The assignment in her 1955-1967 West Junior High classroom was to write a letter to a serviceman serving in Vietnam. The letters written by her and her classmates were mailed to anonymous servicemen. Imagine her delight to get a response.
They began a correspondence that only lasted two or three years, she recalls, but she still remembers the thrill of the letters arriving at her home.
“Those red, white and blue envelopes. And the really thin paper that they used then for airmail,” she said.
The writer’s name was distinctive, memorable for the young girl — Lt. Col. Franz Cone. And though the letters waned to a stop, she remembers the messages.
“He talked about why we were there in Vietnam, to protect people from Communism. He wrote about us (the U.S.) having made a promise to help the smaller country, and our duty in order to remain a world power,” she said.
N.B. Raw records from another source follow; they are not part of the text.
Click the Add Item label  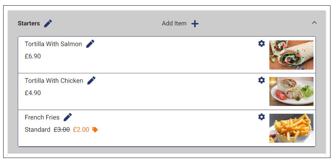174,23
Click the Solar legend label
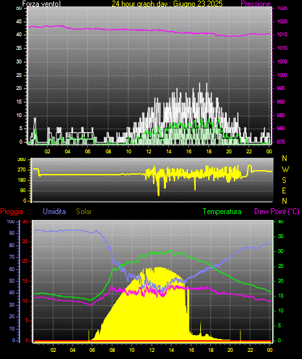Viewport: 302px width, 359px height. (84, 212)
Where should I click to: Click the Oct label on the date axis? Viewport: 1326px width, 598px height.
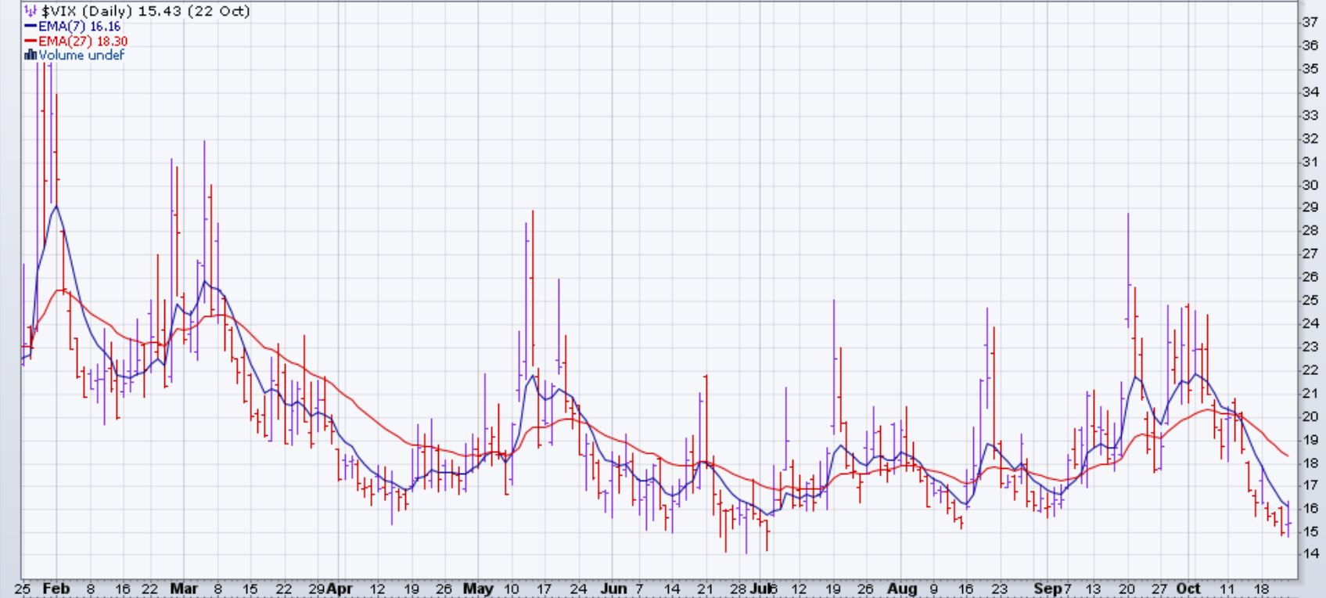pos(1188,589)
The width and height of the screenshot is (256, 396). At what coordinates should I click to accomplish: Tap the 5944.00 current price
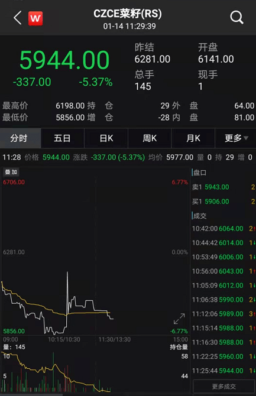click(64, 60)
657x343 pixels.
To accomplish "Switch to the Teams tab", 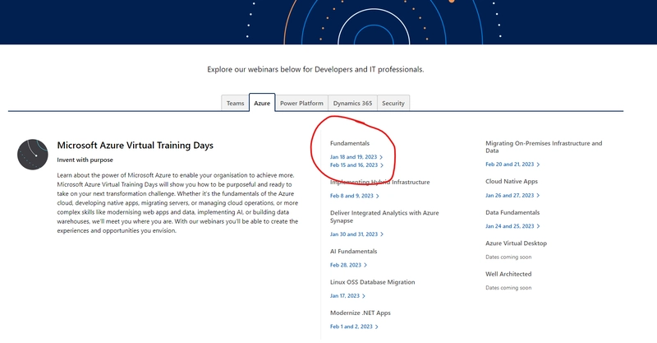I will tap(236, 104).
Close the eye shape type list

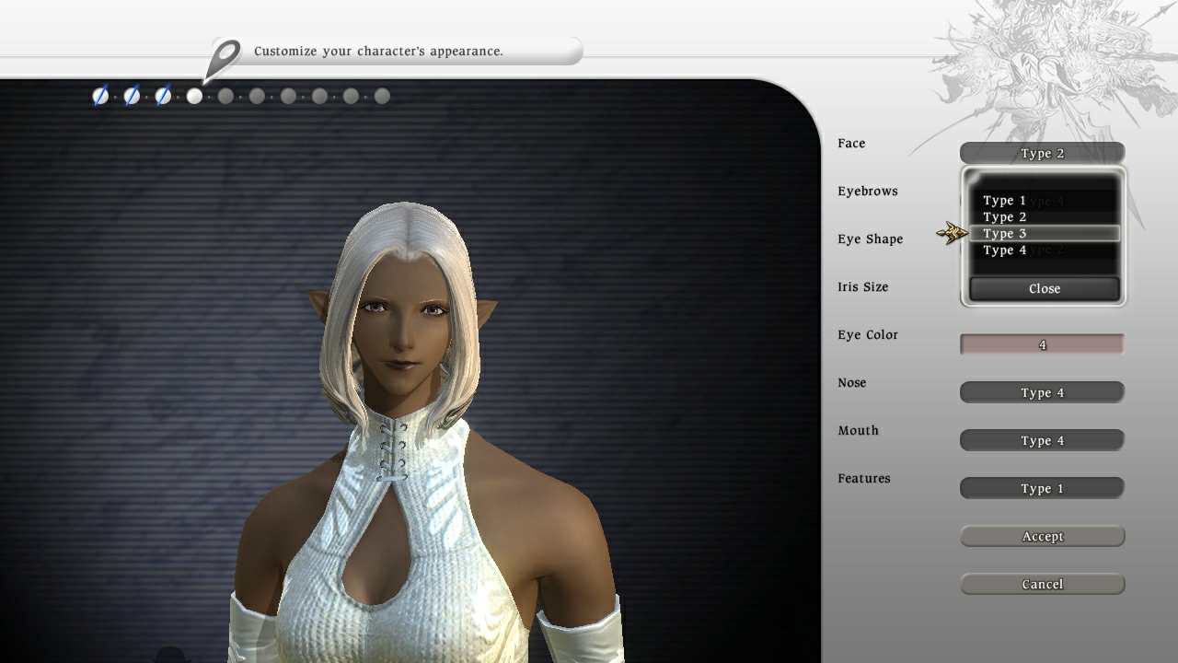(x=1043, y=288)
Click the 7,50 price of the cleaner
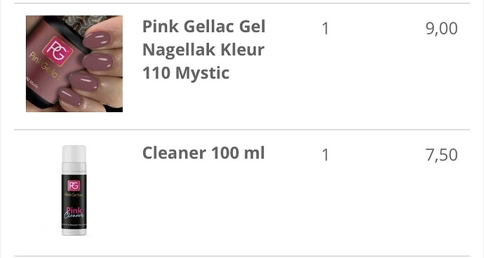 (441, 155)
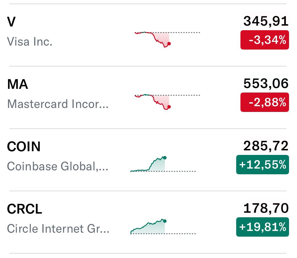
Task: Toggle the -3,34% change badge
Action: pyautogui.click(x=265, y=40)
She recalls her classmates anxiously waiting to see if they would get a response to their letters. When the first one arrived she said, “I was so thrilled.”
Cone wrote to her about the Vietnamese people and about the weather there. She recalls that he wrote “about how the people lived and that we don’t realize how good we have it here.” She still remembers feeling a little pride in her successful class project.
“And I thought it was cool that I heard from a lieutenant colonel,” she said.
But time wore on, she said, “and I suppose I got interested in other things as a teenager” and the letters stopped.